Cerebral metabolic effects of serotonin drugs and neurotoxins.

The functional effects of serotonin (5-HT) drugs and toxins on regional cerebral metabolic rates for glucose (rCMRglc) have been determined in rats with the in vivo, quantitative, autoradiographic [14C]2-deoxyglucose technique. Serotonin agents produced rCMRglc patterns different and more specific that one would predict from binding studies. At low doses 5-HT1 agonists reduced rCMRglc in limbic areas and at high doses increased rCMRglc in brain motor regions. The 5-HT2 agonists dose-dependently decreased rCMRglc in proencephalic areas and increased it in thalamic nuclei. 5-HT3 receptor antagonism resulted in rCMRglc decreases in limbic, auditory and visual areas and agents with 5-HT3 receptor activity increased rCMRglc in brain regions with high 5-HT3 receptor densities.
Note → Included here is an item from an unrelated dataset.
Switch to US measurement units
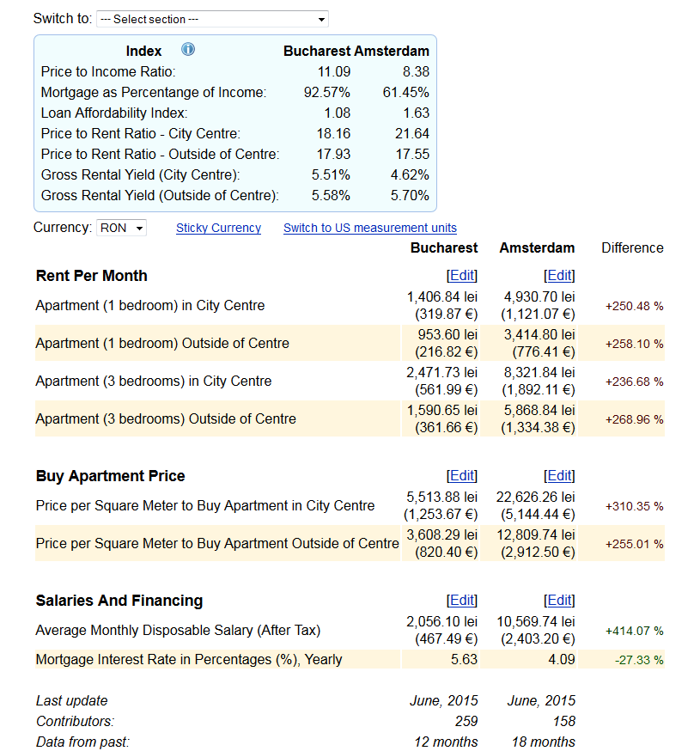The height and width of the screenshot is (751, 700). pyautogui.click(x=369, y=228)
Serotonin anxiolytics (e.g. azapirones) and antidepressants (e.g. tryciclic and non-tryciclic 5-HT reuptake inhibitors) reduced rCMRglc selectively in limbic areas and in brainstem monoaminergic nuclei. Dose, time from administration, receptor affinity, behavioral and neurochemical correlates, 5-HT system lesion and circulating glucocorticoid were all relevant factors in determining the rCMRglc effects of 5-HT drugs. Acutely neurotoxic amphetamines markedly increased rCMRglc in brain regions such as the nucleus accumbens that are thought to mediate amphetamine reinforcing properties; on the long term, toxic or electrolytic lesions or chronic treatment with 5-HT agonists produced minimal rCMRglc alterations in spite of marked and persistent changes in 5-HT function. In lesioned or chronically treated rats, acute challanges with 5-HT and non 5-HT agonists demonstrated specific deficits that were not detected in a resting state. Serotonin neuromodulation has been studied in humans by using positron emission tomography with 15O-water. Sequential measurements of regional cerebral blood flow (rCBF) were obtained during combined pharmacological challange with the 5-HT1A agonist buspirone and cognitive activation. Buspirone increased a memory related rCBF activation in task specific regions. This technique can provide a strong theoretical basis for the understanding of 5-HT drug mode of action in normal human brain and in neuropsychiatric diseases. Brain metabolism studies in animals will still be needed to elucidate the factors (e.g. pharmacokinetic and pharmacodynamic) relevant to the cerebral response to 5-HT drugs in humans.